In interviews, users in the grocery delivery service group reported being happy with the experience and said they would be interested in continuing to use the service, citing convenience, service reliability and quality.
Some noted that prices seemed higher online, which might dissuade them from using the service in the future.
Study limitations prevented the researchers from conducting a statistical comparison of their results; however, descriptive statistics suggest that those in the Shipt group purchased a higher percentage of healthier foods than non-healthy foods; non-Shipt participants purchased more unhealthy items than healthy.
“This was a surprise from the study,” says Dillahunt. “We can’t be sure if this was a function of having healthier food accessible, or if people are more selective when purchasing online. It’s possible that this type of shopping removes impulsive shopping habits, especially for those with children, and people are less likely to buy sweet cereals, for instance.”
More research in this area is needed, Dillahunt says, especially as this study was limited in scope.

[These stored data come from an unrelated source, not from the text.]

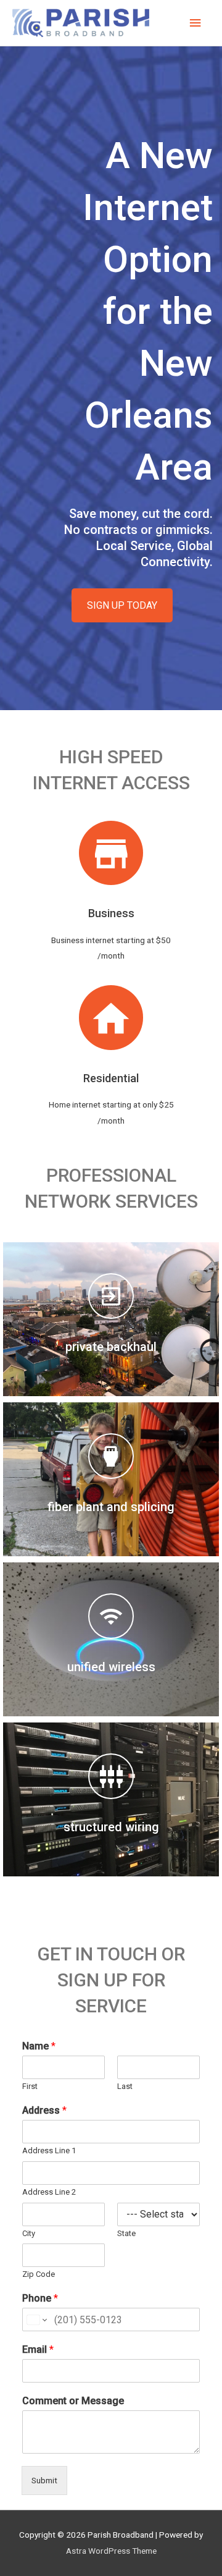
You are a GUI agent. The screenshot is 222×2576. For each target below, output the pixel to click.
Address (44, 2110)
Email (38, 2349)
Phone (40, 2298)
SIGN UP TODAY (122, 605)
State (126, 2233)
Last (125, 2086)
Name (39, 2046)
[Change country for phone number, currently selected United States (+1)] (36, 2319)
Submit (44, 2480)
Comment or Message (73, 2401)
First (30, 2086)
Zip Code (38, 2274)
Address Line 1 (49, 2150)
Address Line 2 (49, 2192)
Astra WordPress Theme (111, 2551)
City (28, 2233)
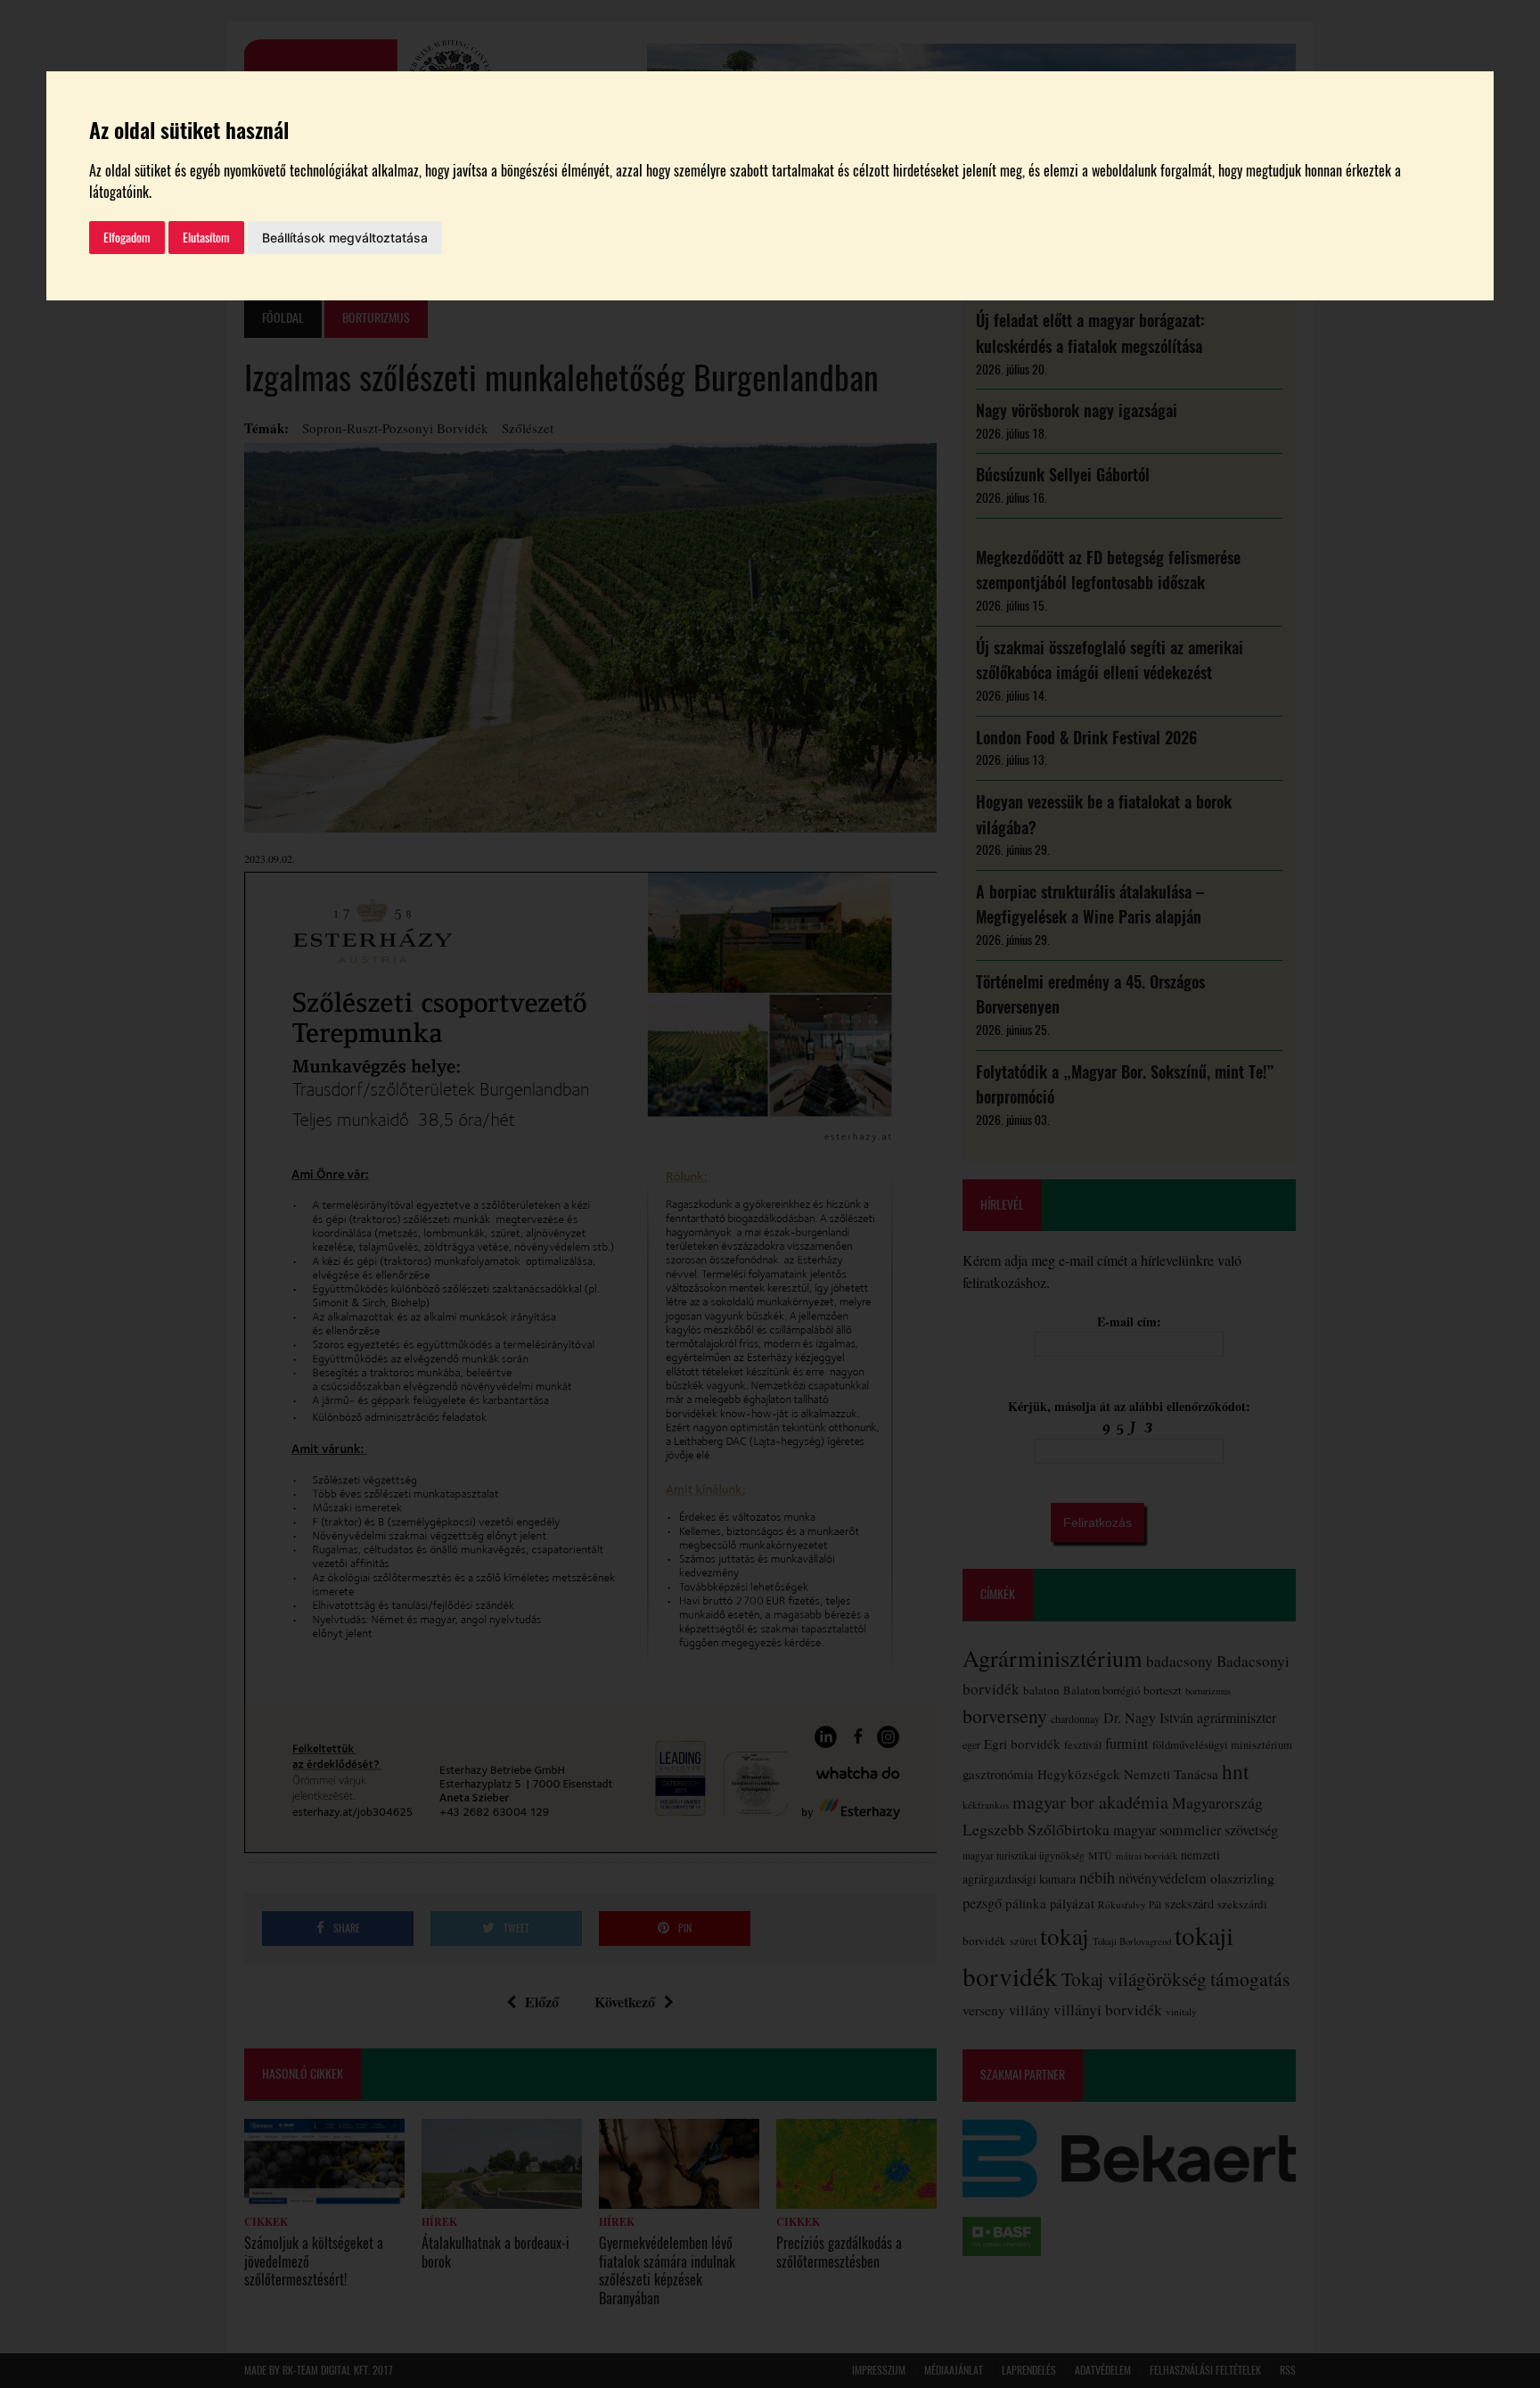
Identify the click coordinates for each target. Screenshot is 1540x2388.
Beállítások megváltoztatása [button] (345, 237)
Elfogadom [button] (127, 237)
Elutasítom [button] (206, 237)
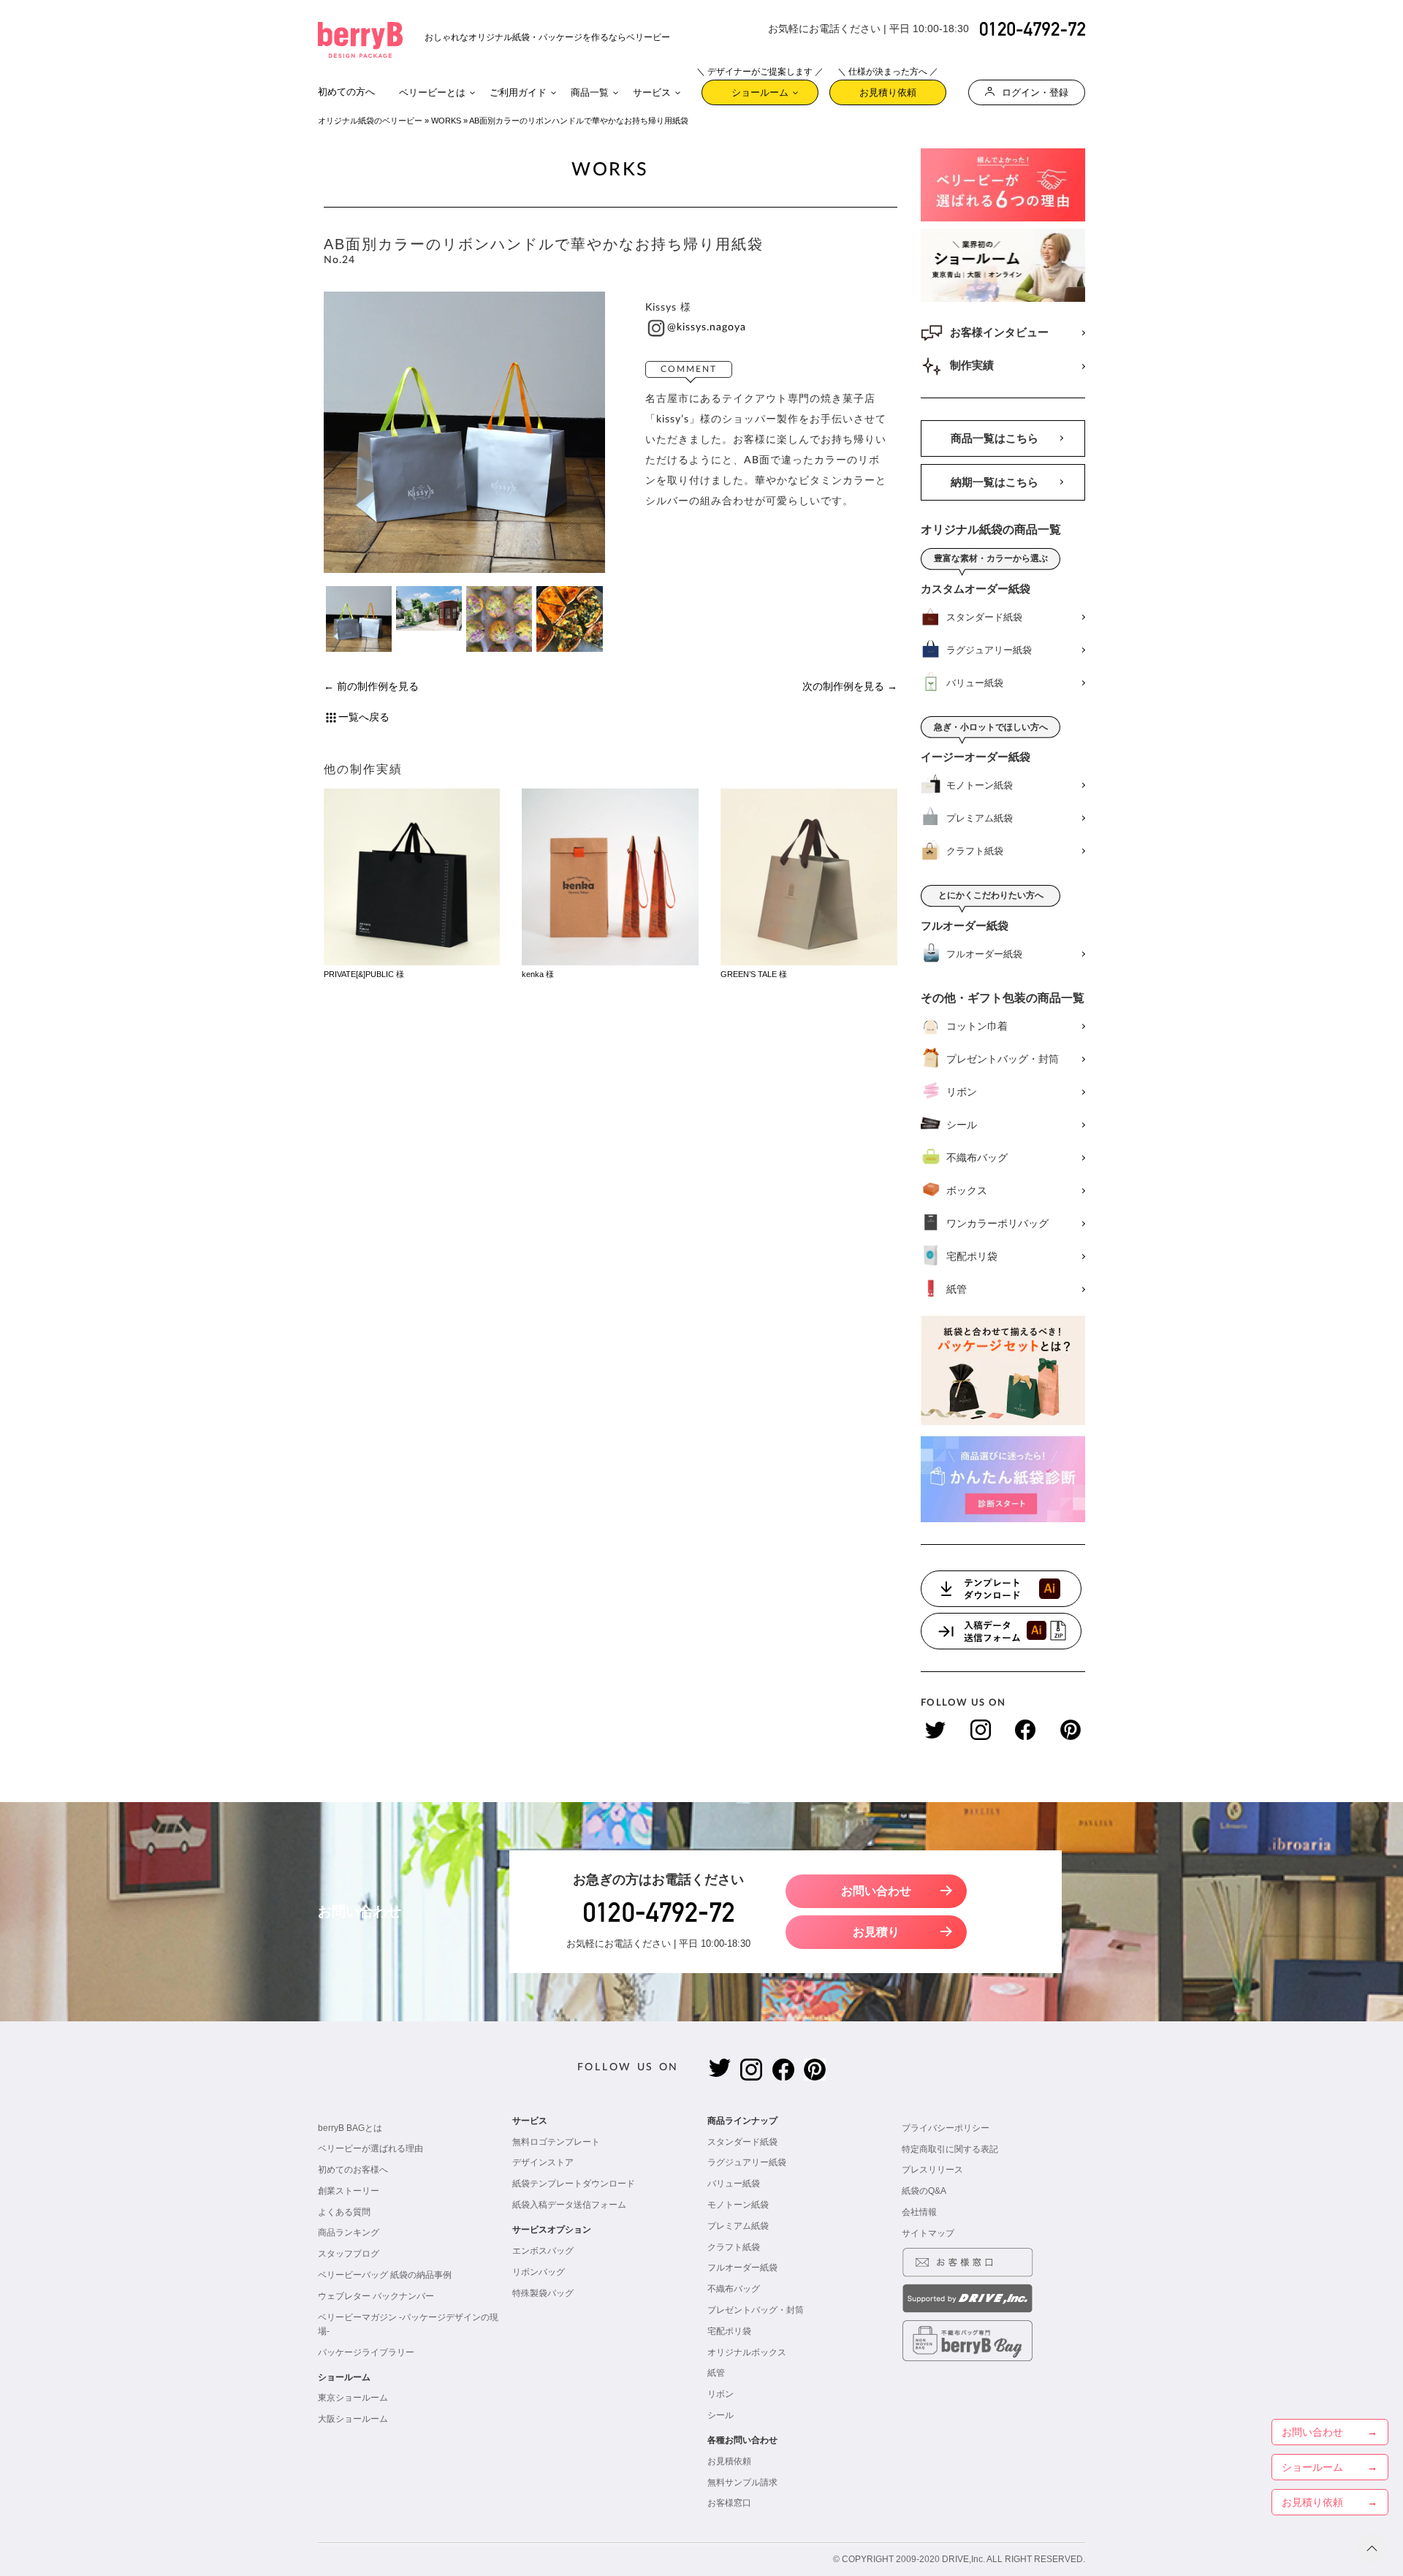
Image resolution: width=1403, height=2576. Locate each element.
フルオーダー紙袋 (742, 2267)
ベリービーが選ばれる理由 (370, 2148)
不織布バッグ (733, 2289)
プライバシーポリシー (945, 2128)
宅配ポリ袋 (729, 2331)
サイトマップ (928, 2233)
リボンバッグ (538, 2272)
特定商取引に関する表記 (950, 2149)
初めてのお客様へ (353, 2170)
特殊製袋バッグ (543, 2293)
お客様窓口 (729, 2503)
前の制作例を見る (378, 686)
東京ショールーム (353, 2398)
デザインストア (543, 2162)
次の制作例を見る (843, 686)
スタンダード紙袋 (742, 2142)
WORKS (446, 120)
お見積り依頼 (887, 89)
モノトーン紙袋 (738, 2205)
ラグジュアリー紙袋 (746, 2162)
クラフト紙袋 (733, 2247)
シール (720, 2415)
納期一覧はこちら (994, 482)
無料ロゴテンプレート (556, 2142)
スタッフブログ (348, 2254)
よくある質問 (344, 2212)
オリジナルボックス (746, 2352)
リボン (720, 2394)
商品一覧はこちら (994, 438)
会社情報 (919, 2212)
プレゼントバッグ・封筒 (755, 2310)
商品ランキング (348, 2232)
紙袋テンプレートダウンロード (573, 2183)
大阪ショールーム (353, 2419)
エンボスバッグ (543, 2251)
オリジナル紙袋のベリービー (370, 120)
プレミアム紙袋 (738, 2226)
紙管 (716, 2373)
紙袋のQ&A (924, 2191)
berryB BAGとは (350, 2128)
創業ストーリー (348, 2191)
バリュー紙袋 (733, 2183)
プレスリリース (932, 2170)
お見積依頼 (729, 2461)
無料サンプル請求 (742, 2482)
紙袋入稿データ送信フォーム (569, 2205)
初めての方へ (346, 91)
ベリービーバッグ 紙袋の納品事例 (385, 2275)
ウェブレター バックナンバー (376, 2296)
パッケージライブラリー (366, 2352)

But even with its size limitations, this study was able to show that an affordable grocery delivery model could serve as a solution for improving access to healthy foods in low-resource communities, presuming accommodations could be made to accept payments other than credit cards.
“I’ve been talking to some community partners about how we could use and improve this model,” says Dillahunt. “One idea is to have non-profits serve as a hub to provide access to these delivery services. What if a community center could aggregate orders, have the groceries delivered to a central neighborhood spot, and accept cash payments from community members?”
“Online Grocery Delivery Services: An Opportunity to Address Food Disparities in Transportation-scarce Areas” received a Best Paper award at the ACM CHI 2019 conference.
Best Paper awards go to the top one percent of accepted papers at CHI, the top international conference on Human-Computer Interaction. The authors will present their paper on Monday, May 6, at 4 pm at the 2019 CHI conference in Glasgow, Scotland.